# [Given data]
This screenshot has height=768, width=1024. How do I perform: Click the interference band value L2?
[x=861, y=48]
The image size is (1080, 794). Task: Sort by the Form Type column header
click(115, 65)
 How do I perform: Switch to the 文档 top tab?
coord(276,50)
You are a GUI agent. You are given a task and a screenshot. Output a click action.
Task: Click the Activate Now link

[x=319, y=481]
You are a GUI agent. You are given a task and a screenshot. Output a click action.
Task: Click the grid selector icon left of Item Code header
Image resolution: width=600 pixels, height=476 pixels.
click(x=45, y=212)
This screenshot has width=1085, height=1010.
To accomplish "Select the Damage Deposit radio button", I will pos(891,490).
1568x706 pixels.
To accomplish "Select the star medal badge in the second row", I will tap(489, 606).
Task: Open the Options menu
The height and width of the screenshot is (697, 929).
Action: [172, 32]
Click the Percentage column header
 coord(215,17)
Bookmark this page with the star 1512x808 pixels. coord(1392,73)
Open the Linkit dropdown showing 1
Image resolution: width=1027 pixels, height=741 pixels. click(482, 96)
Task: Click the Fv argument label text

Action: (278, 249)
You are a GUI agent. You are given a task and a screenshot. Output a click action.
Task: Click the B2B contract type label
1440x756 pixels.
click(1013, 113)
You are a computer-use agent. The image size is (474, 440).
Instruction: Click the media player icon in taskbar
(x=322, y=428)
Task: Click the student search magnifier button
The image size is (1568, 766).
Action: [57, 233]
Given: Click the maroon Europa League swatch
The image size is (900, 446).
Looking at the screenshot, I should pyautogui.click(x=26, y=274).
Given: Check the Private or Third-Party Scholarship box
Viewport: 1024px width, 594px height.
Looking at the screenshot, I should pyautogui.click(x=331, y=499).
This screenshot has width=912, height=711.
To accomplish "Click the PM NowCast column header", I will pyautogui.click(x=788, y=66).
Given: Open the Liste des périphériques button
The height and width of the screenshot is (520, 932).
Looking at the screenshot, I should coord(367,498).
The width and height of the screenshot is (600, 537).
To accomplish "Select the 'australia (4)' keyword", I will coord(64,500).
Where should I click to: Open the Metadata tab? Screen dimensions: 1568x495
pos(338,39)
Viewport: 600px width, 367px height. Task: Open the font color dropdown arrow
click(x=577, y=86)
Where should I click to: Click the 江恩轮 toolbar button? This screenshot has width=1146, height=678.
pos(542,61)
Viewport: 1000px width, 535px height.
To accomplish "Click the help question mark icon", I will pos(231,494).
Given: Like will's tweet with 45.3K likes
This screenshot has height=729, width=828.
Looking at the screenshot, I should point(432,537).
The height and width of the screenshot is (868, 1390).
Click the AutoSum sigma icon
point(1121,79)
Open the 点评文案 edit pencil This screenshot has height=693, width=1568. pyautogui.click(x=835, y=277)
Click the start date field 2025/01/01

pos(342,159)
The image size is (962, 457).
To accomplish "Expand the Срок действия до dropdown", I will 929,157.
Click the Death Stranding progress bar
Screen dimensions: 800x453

# [Your assignment]
Start with the line above that contains "Given: Click the maroon Europa League swatch" and stop after the line that contains "The image size is (962, 457).". Output those lines exactly, and only those.

# [Problem solution]
Given: Click the maroon Europa League swatch
The image size is (900, 446).
Looking at the screenshot, I should pyautogui.click(x=26, y=274).
Given: Check the Private or Third-Party Scholarship box
Viewport: 1024px width, 594px height.
Looking at the screenshot, I should pyautogui.click(x=331, y=499).
This screenshot has width=912, height=711.
To accomplish "Click the PM NowCast column header", I will pyautogui.click(x=788, y=66).
Given: Open the Liste des périphériques button
The height and width of the screenshot is (520, 932).
Looking at the screenshot, I should coord(367,498).
The width and height of the screenshot is (600, 537).
To accomplish "Select the 'australia (4)' keyword", I will coord(64,500).
Where should I click to: Open the Metadata tab? Screen dimensions: 1568x495
pos(338,39)
Viewport: 600px width, 367px height. Task: Open the font color dropdown arrow
click(x=577, y=86)
Where should I click to: Click the 江恩轮 toolbar button? This screenshot has width=1146, height=678.
pos(542,61)
Viewport: 1000px width, 535px height.
To accomplish "Click the help question mark icon", I will pos(231,494).
Given: Like will's tweet with 45.3K likes
This screenshot has height=729, width=828.
Looking at the screenshot, I should point(432,537).
The height and width of the screenshot is (868, 1390).
Click the AutoSum sigma icon
point(1121,79)
Open the 点评文案 edit pencil This screenshot has height=693, width=1568. pyautogui.click(x=835, y=277)
Click the start date field 2025/01/01

pos(342,159)
The image size is (962, 457).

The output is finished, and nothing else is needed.